Page and screen pointing data
= = =
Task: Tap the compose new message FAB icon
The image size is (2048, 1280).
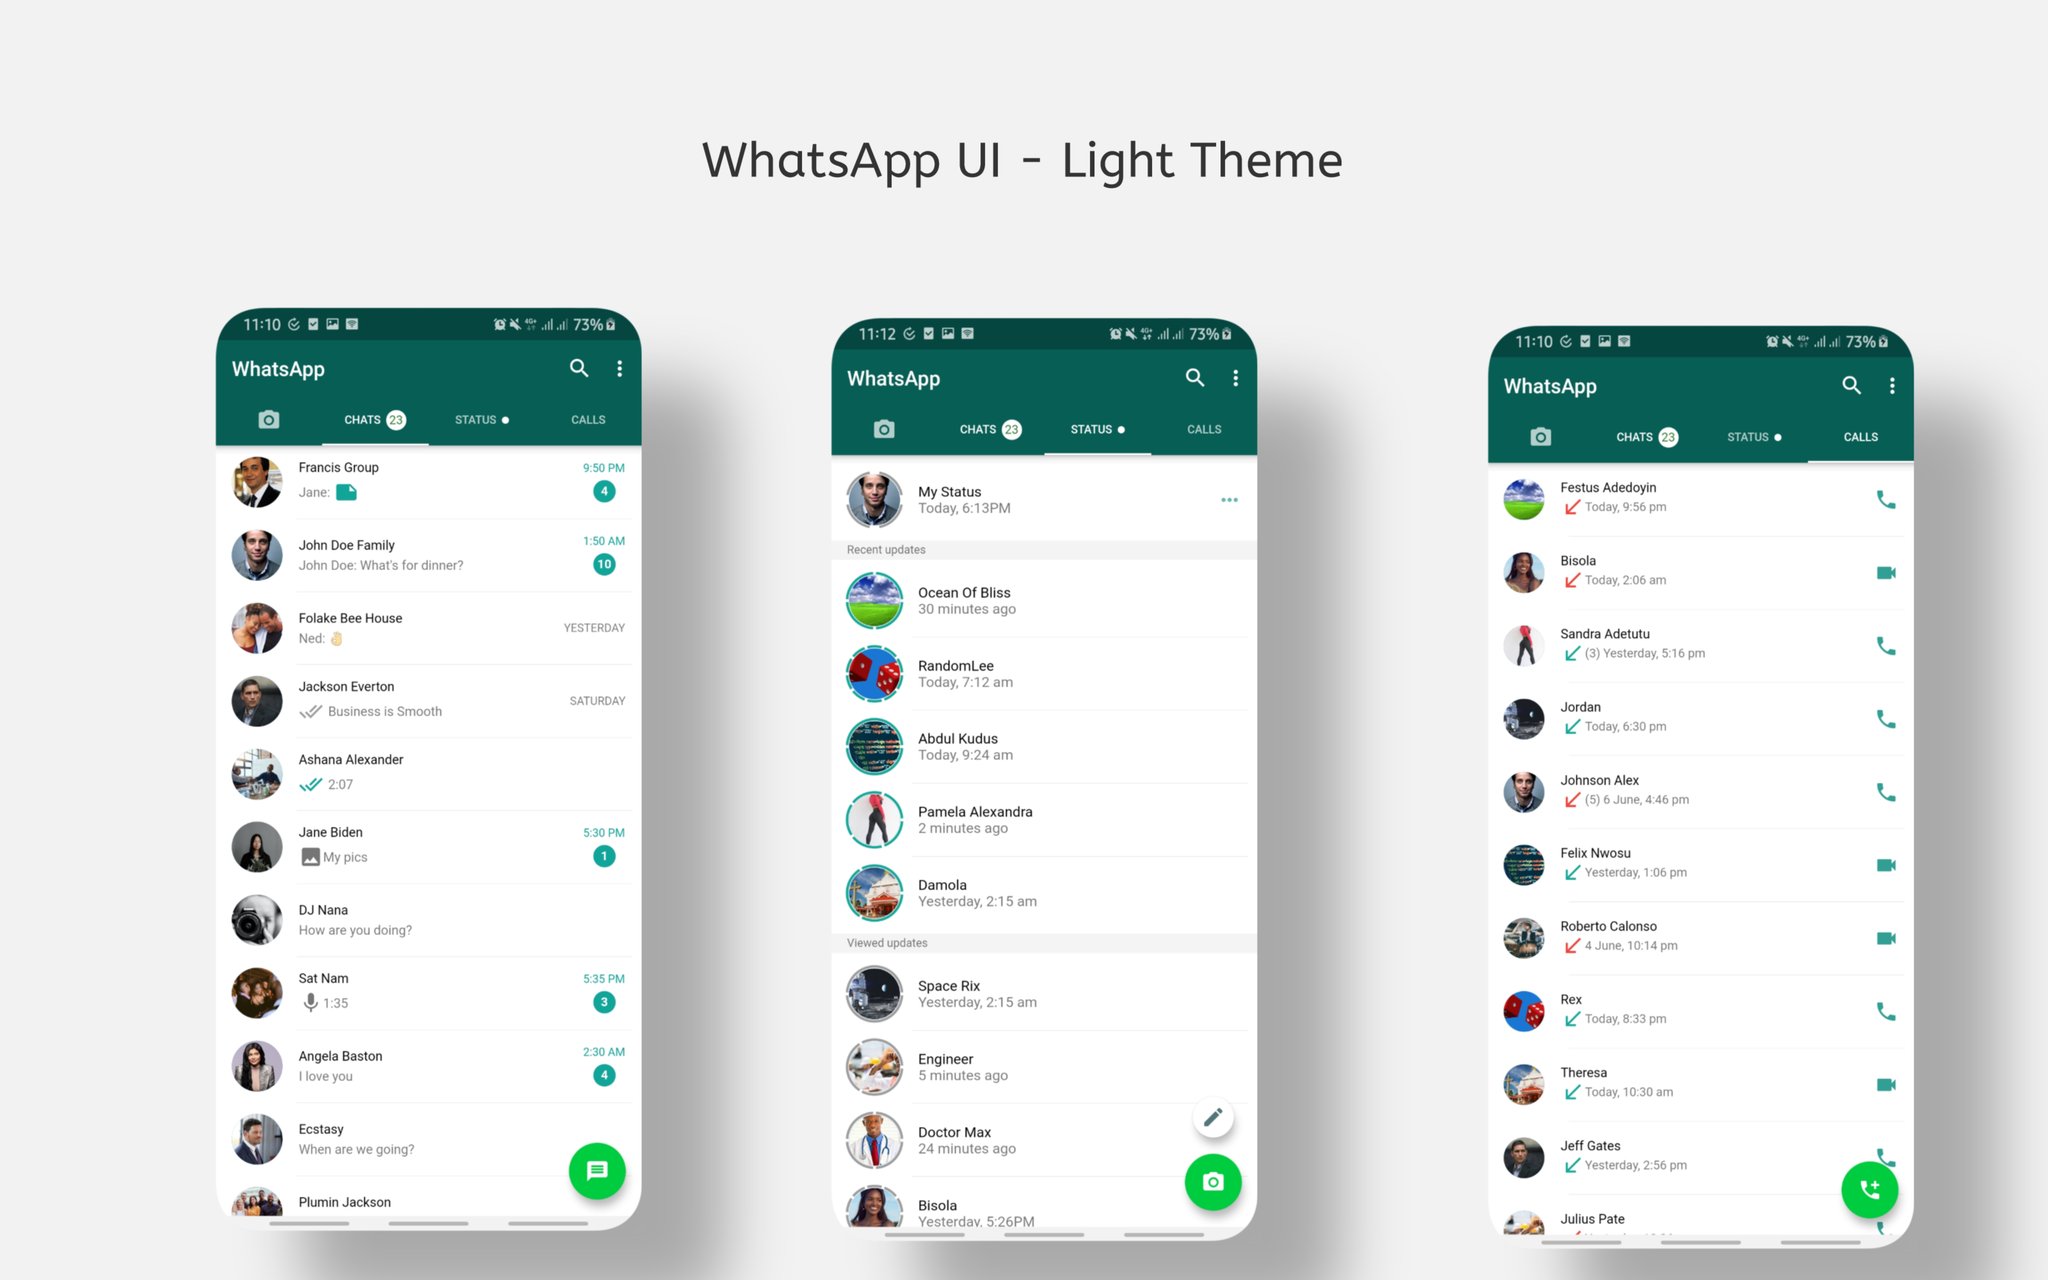Action: pos(596,1172)
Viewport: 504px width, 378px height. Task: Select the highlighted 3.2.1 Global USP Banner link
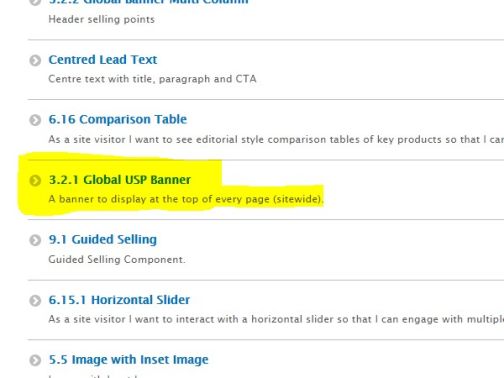coord(120,180)
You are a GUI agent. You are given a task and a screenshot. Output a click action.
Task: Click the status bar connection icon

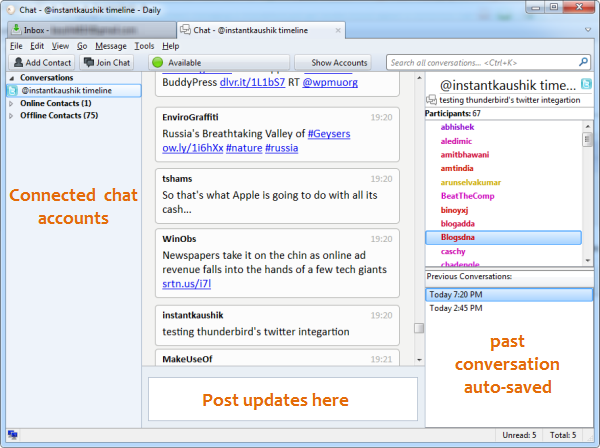tap(12, 436)
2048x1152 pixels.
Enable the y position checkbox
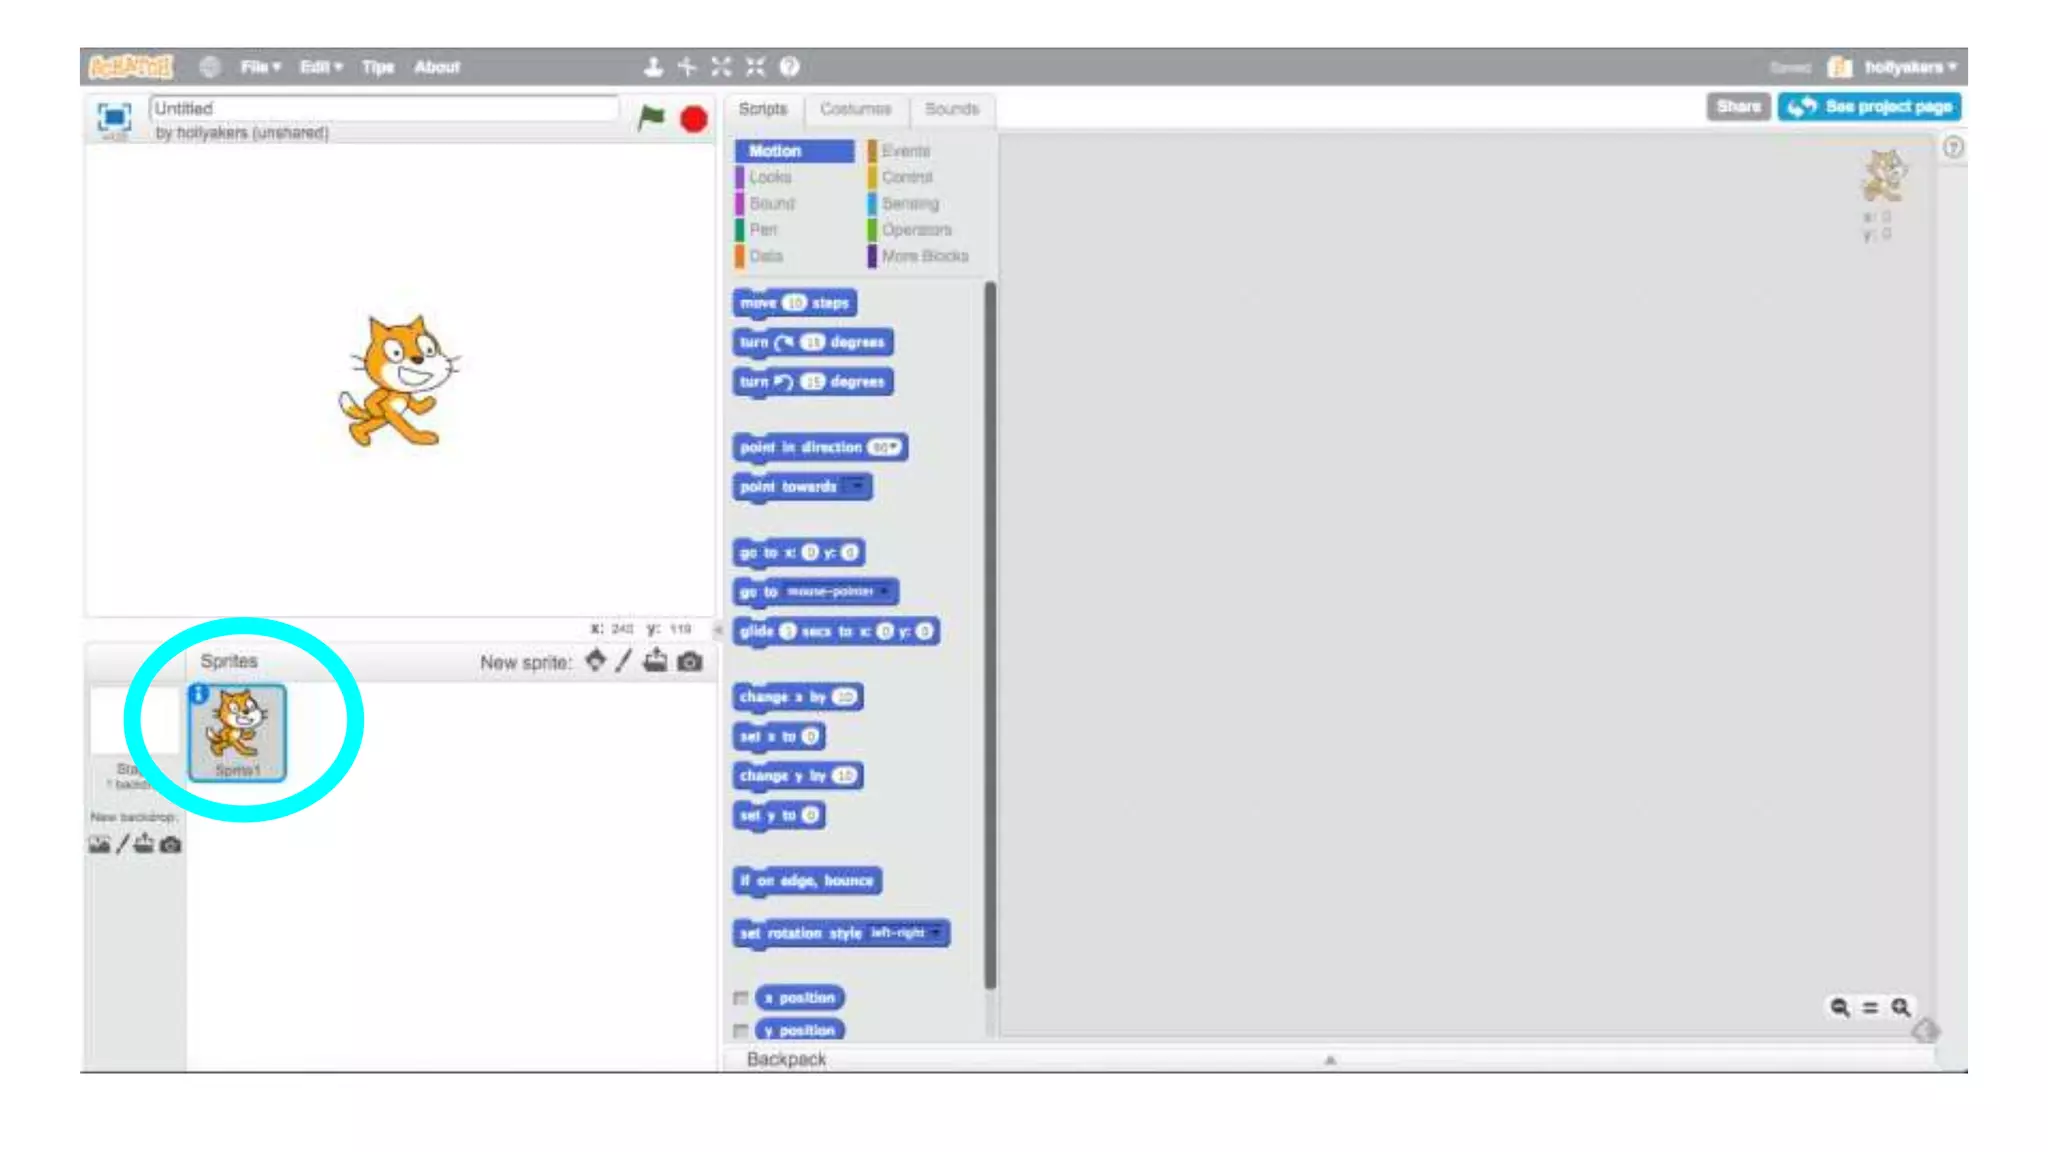[741, 1030]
= = =
• PROBLEM DETAILS:
Arrange every line of the entries above as a numbered list, omitting the blank lines. Leave the pictures out of your answer.

• RESPONSE:
1. Task: Tap the compose new message FAB icon
2. The image size is (2048, 1280).
3. Action: pos(596,1172)
4. Viewport: 504px width, 378px height. Task: Select the highlighted 3.2.1 Global USP Banner link
5. coord(120,180)
6. You are a GUI agent. You are given a task and a screenshot. Output a click action.
7. Task: Click the status bar connection icon
8. tap(12, 436)
9. 2048x1152 pixels.
10. Enable the y position checkbox
11. [741, 1030]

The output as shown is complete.